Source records

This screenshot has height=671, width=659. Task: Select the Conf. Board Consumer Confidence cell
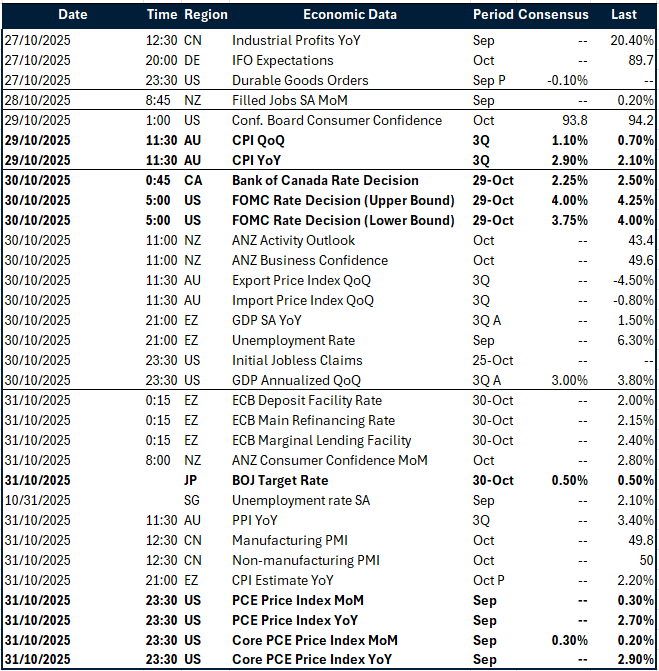tap(337, 120)
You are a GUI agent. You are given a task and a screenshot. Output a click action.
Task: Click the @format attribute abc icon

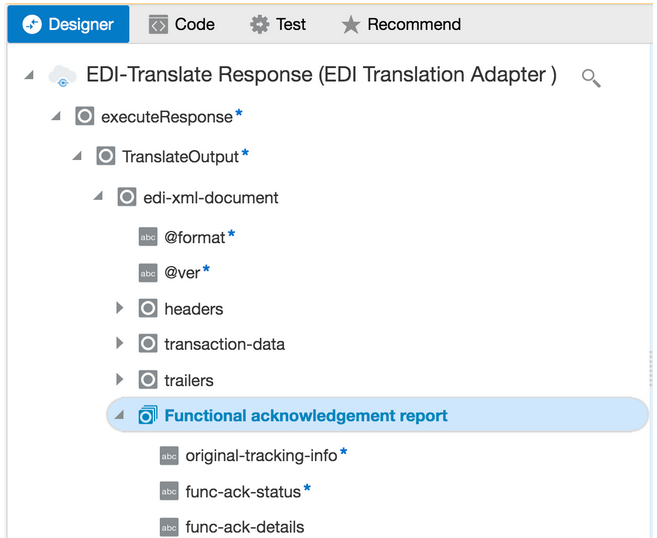point(148,237)
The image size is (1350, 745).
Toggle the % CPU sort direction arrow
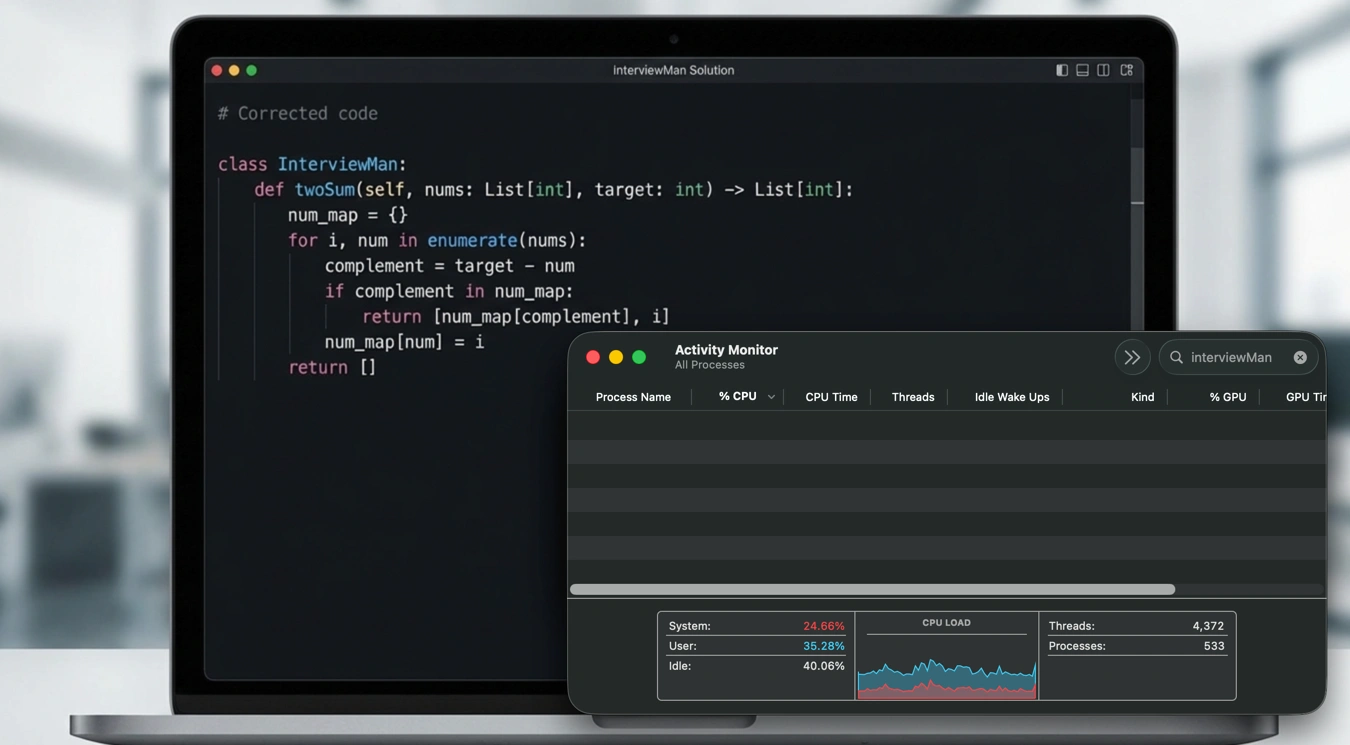771,397
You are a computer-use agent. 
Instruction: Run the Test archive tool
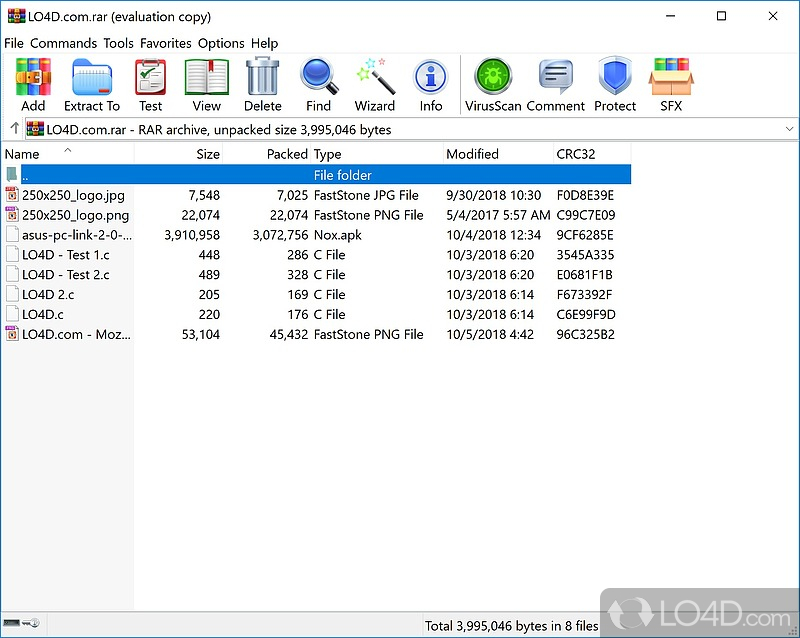click(x=151, y=84)
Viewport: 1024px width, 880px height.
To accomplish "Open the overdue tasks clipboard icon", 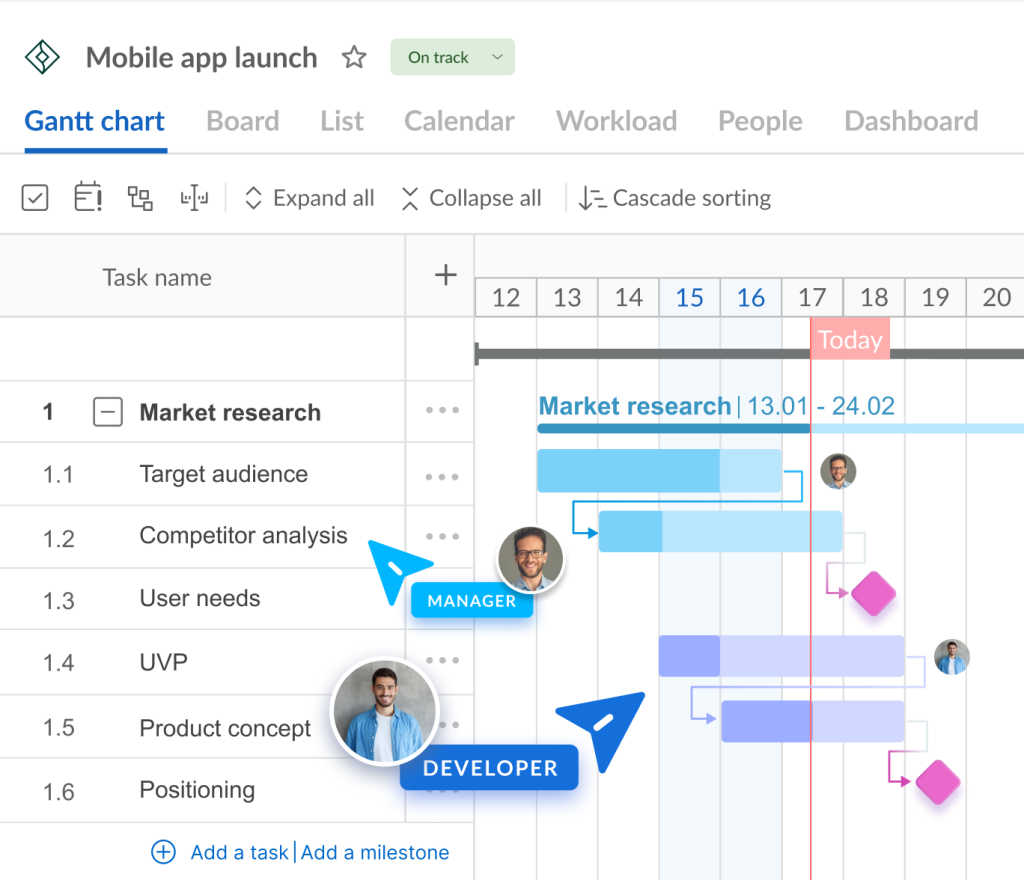I will coord(86,197).
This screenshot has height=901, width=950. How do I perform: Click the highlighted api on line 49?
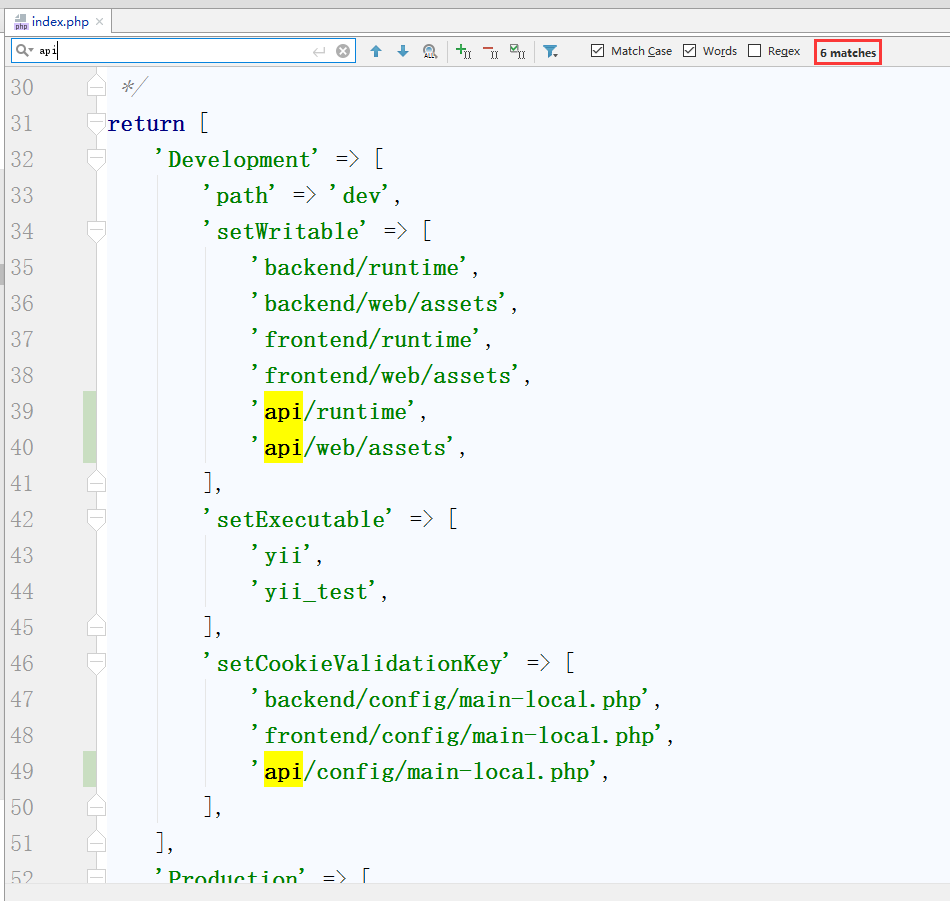coord(283,771)
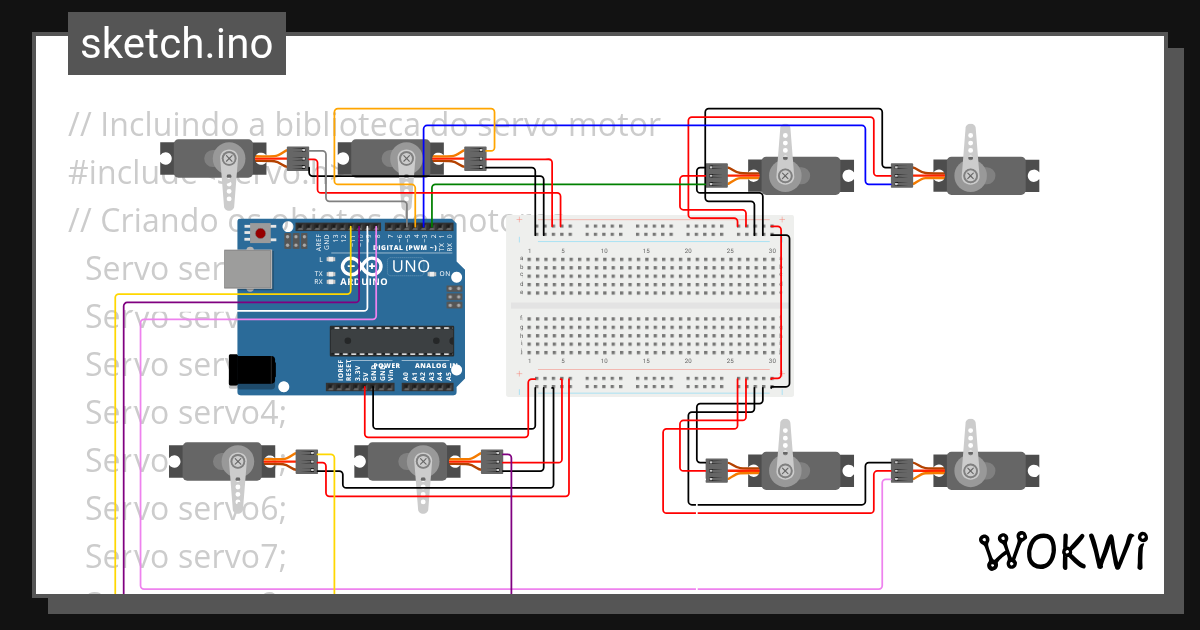The height and width of the screenshot is (630, 1200).
Task: Click the orange three-pin servo connector, top-left servo
Action: coord(300,157)
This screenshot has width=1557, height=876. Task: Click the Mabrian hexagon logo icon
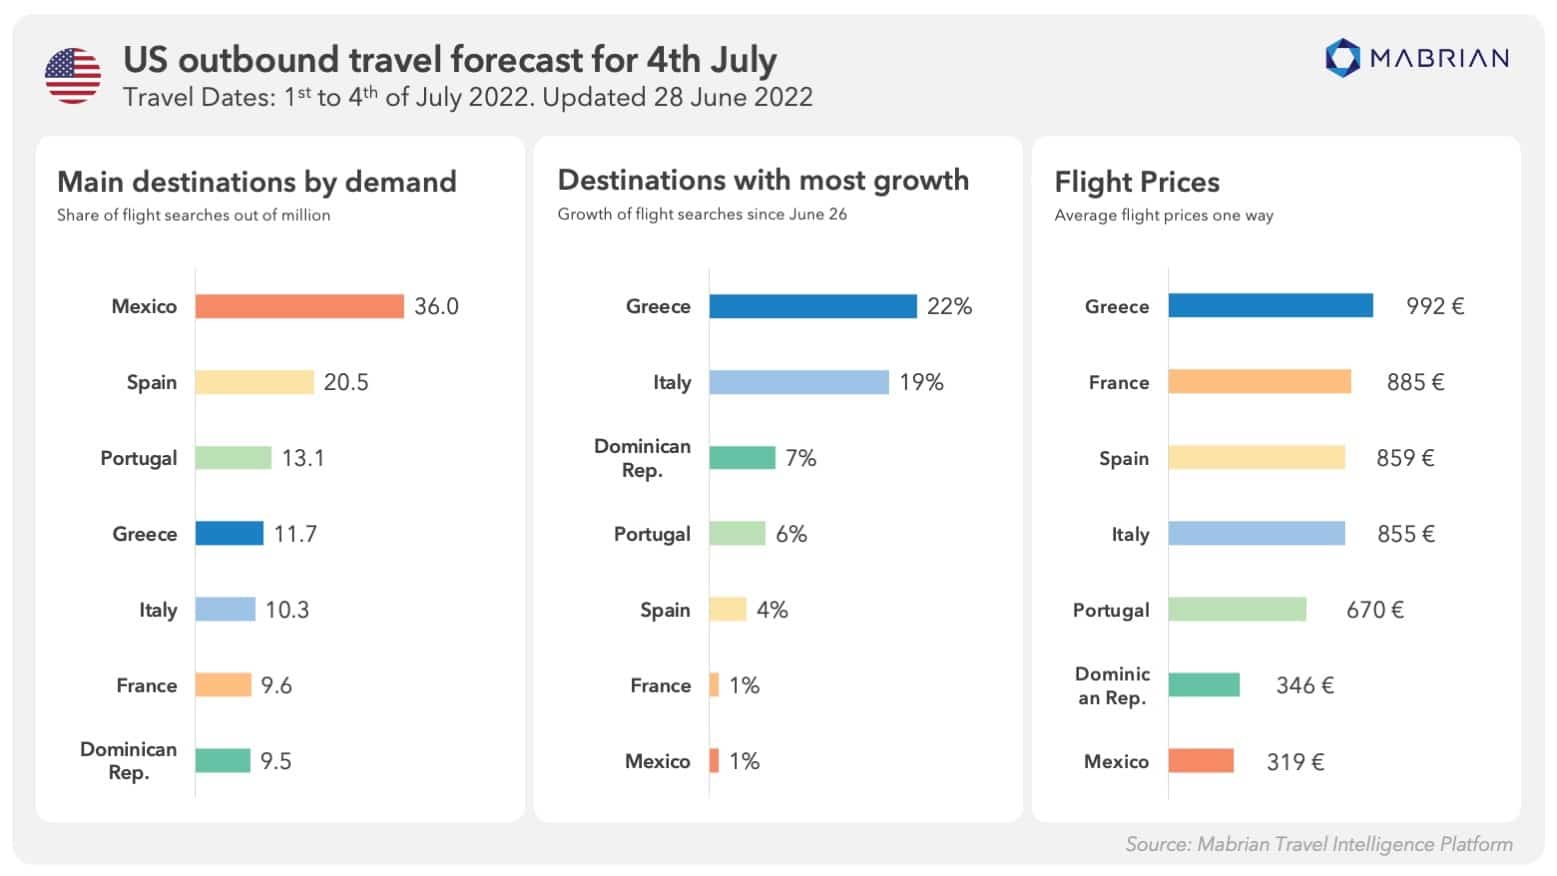pyautogui.click(x=1342, y=58)
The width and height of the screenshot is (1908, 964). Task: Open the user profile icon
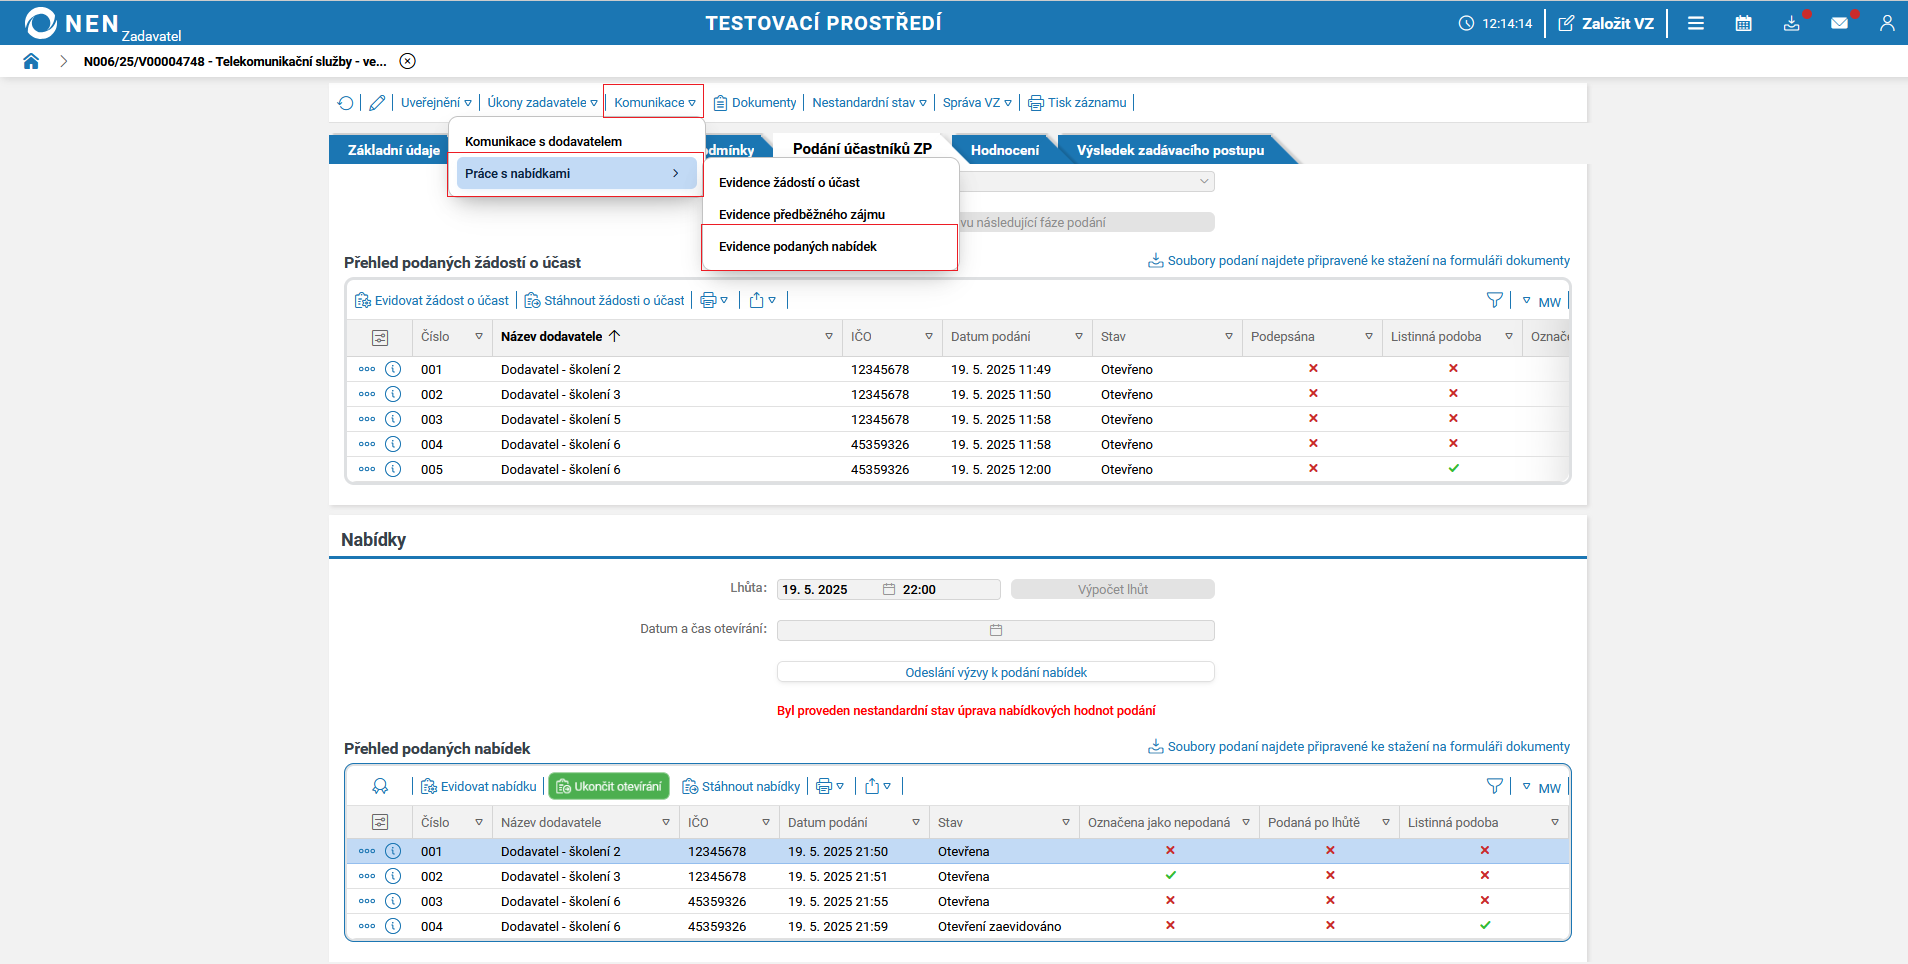[x=1886, y=23]
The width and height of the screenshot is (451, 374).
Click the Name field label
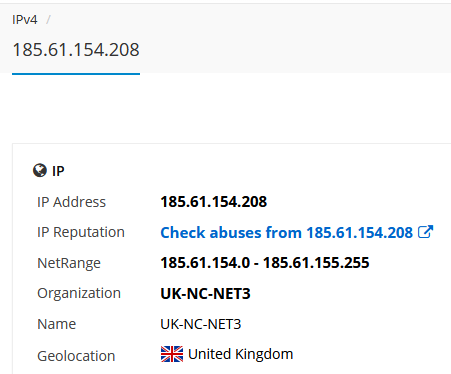click(57, 324)
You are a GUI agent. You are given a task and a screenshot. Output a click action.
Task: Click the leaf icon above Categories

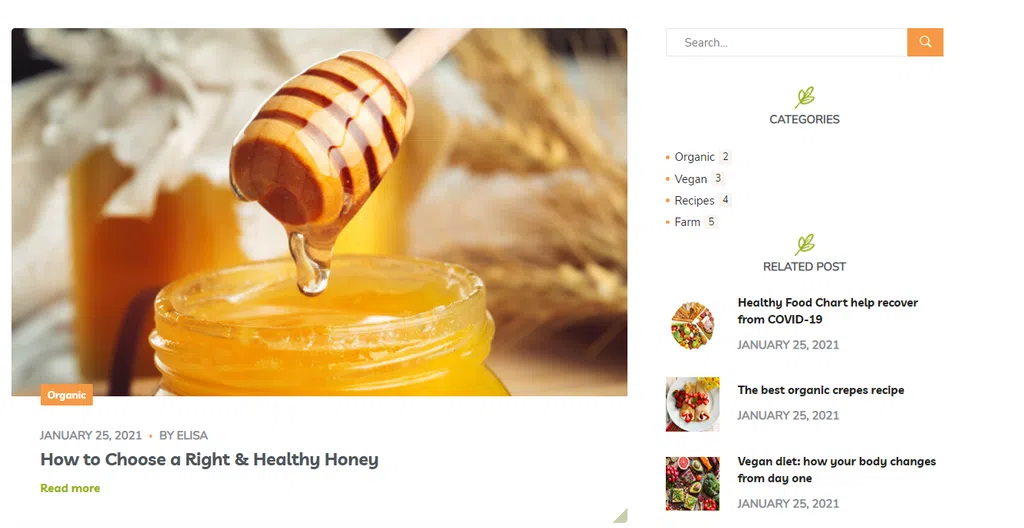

◆ **WHAT THIS TASK INVOLVES**
Please reproduce the lines exactly from the one containing "The width and height of the screenshot is (1908, 964)." through the last line of the data above, and keep the pictures out.

◆ **ANSWER SECTION**
The width and height of the screenshot is (1908, 964). Task: Open the user profile icon
[x=1886, y=23]
The width and height of the screenshot is (451, 374).
Click the Name field label
click(57, 324)
You are a GUI agent. You are given a task and a screenshot. Output a click action.
Task: Click the leaf icon above Categories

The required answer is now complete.